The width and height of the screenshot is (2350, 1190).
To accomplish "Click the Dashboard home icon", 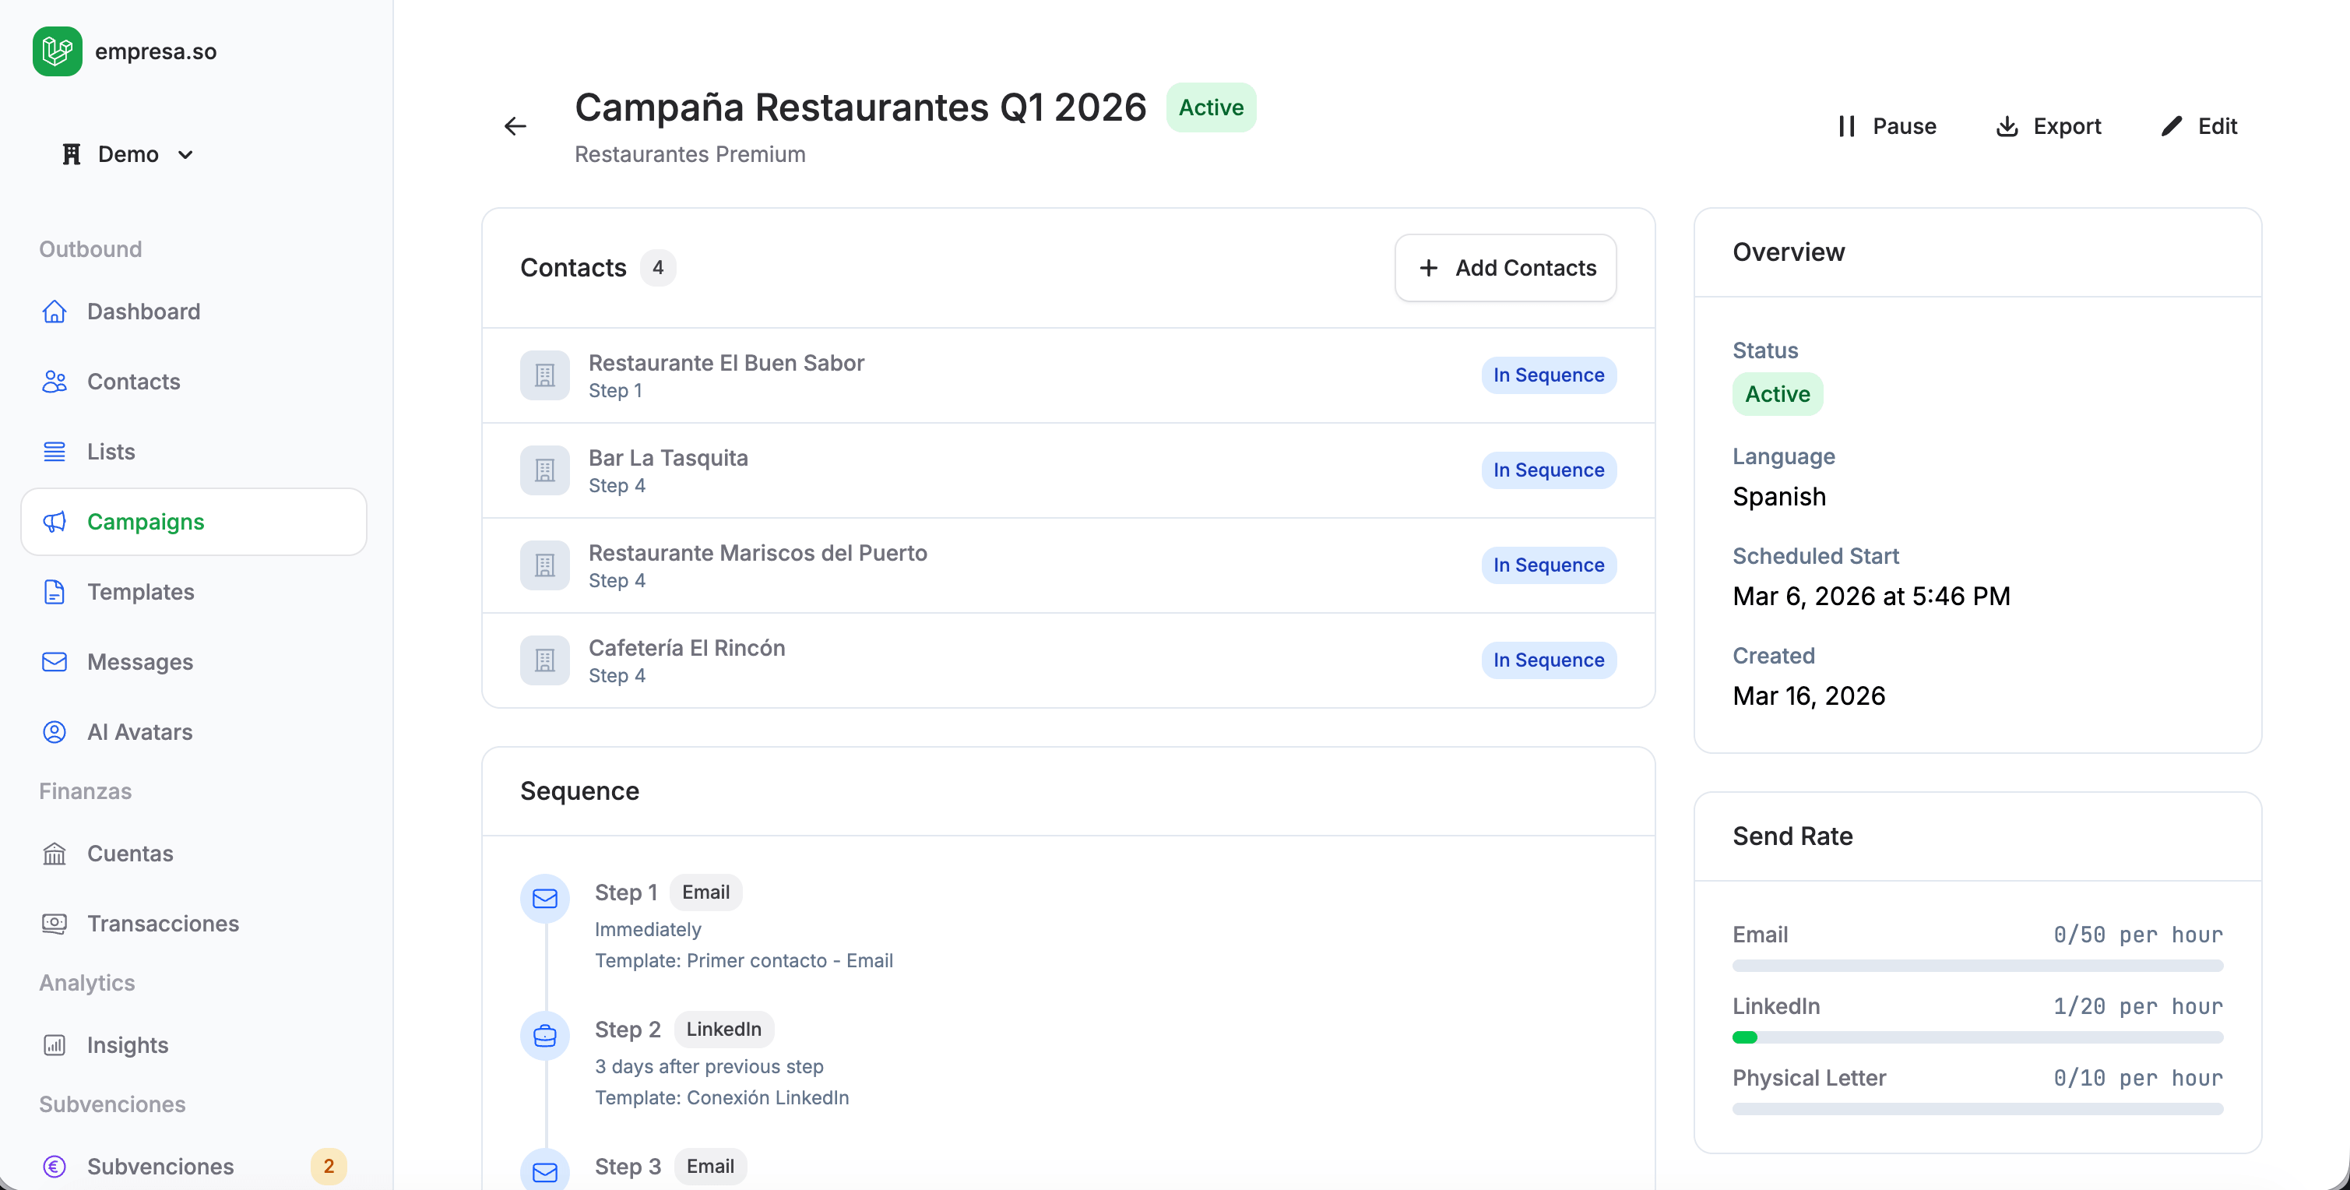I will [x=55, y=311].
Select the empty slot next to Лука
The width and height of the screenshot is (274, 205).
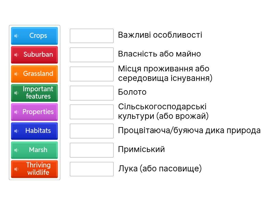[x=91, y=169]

──────────────────────────────

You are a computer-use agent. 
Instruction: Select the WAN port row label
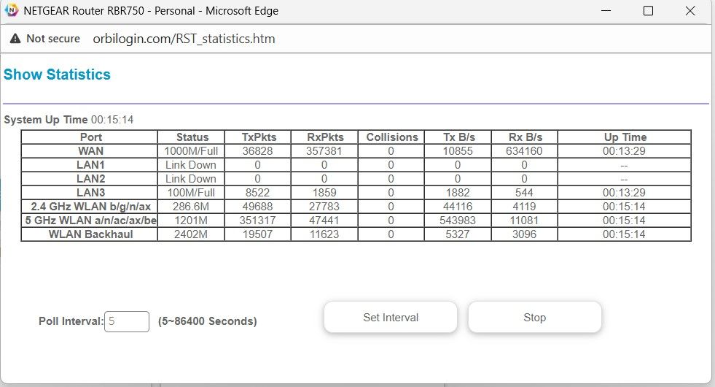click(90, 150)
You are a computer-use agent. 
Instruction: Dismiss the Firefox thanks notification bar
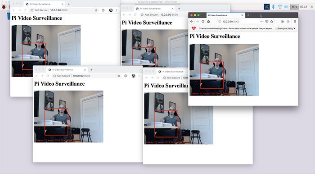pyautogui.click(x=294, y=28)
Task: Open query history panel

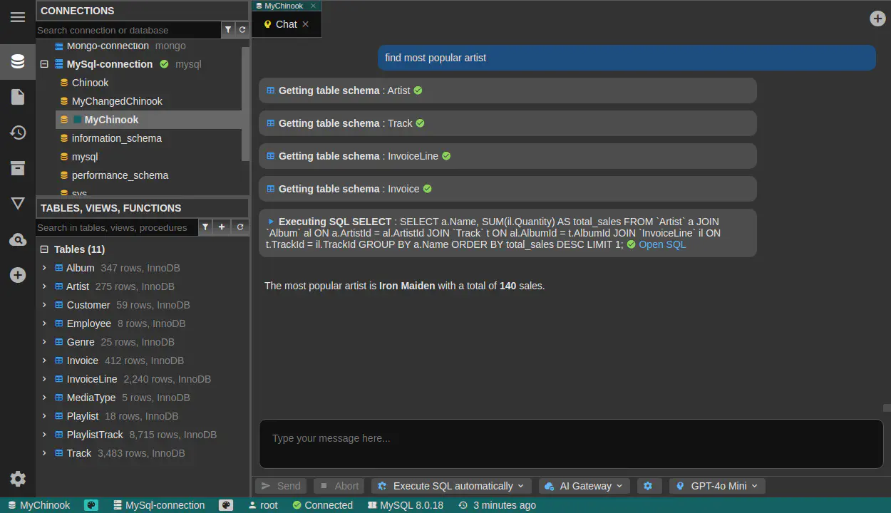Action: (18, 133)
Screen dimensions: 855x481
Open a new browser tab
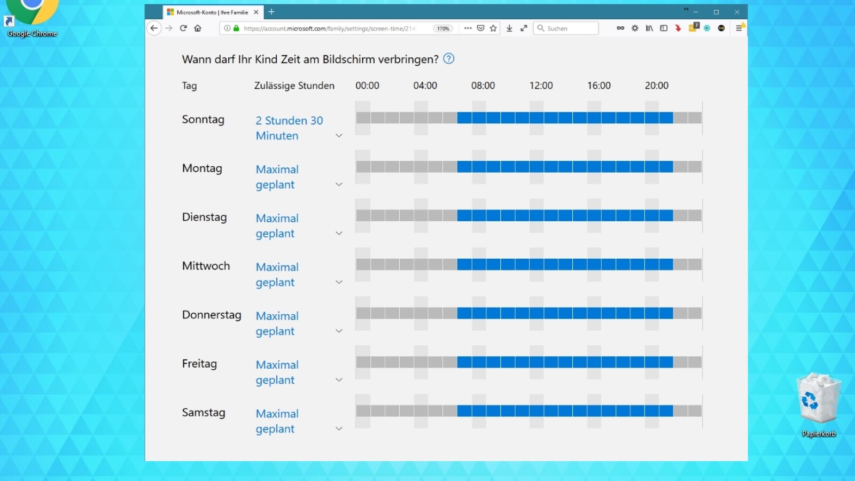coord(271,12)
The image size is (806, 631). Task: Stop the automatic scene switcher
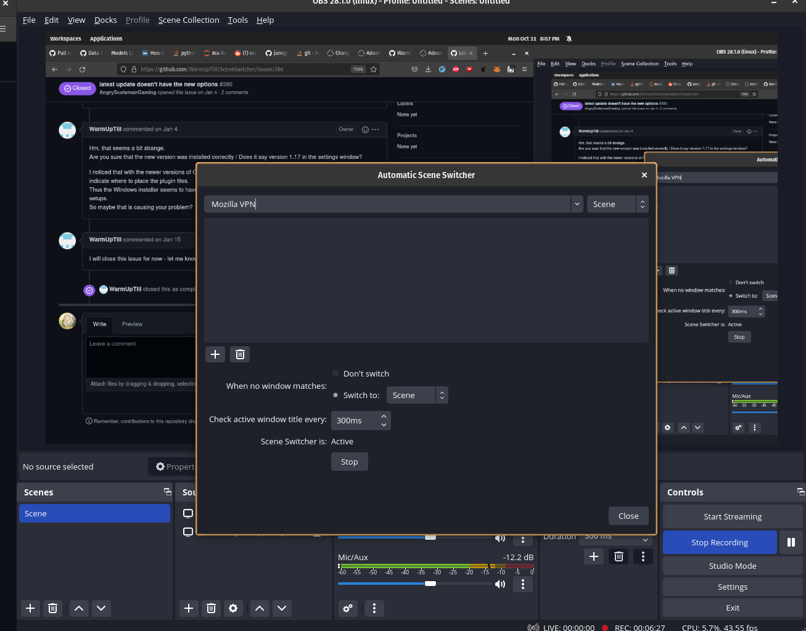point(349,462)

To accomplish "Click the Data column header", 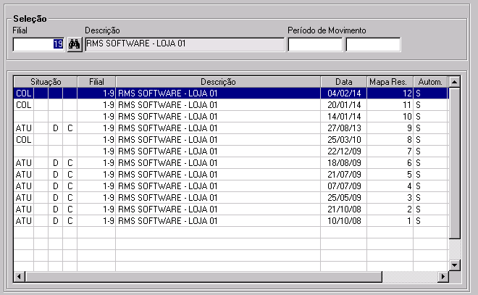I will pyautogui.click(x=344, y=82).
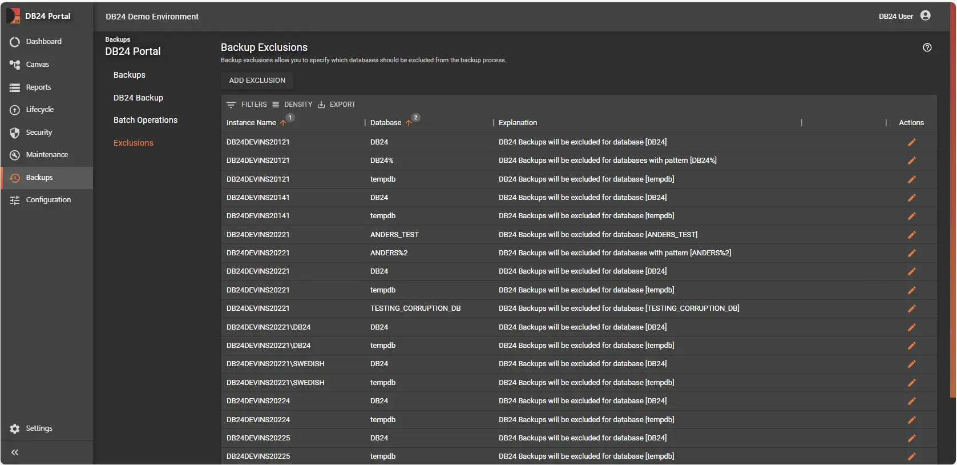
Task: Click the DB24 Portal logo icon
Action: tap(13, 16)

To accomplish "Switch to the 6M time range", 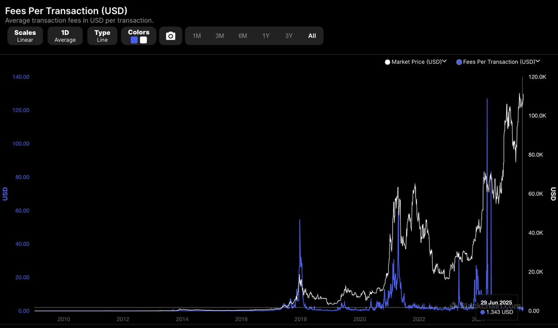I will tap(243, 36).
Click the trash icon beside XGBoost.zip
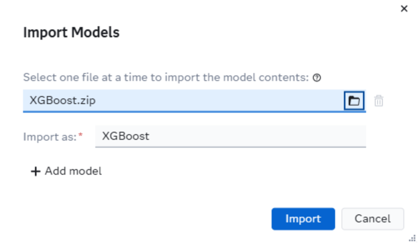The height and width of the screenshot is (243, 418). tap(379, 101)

──────────────────────────────

**Set task**
Please return every line of the records that contains the word "Instruction".

**Result for this exercise**
Instruction: Select the WAN port row label
Instruction: Dismiss the Firefox thanks notification bar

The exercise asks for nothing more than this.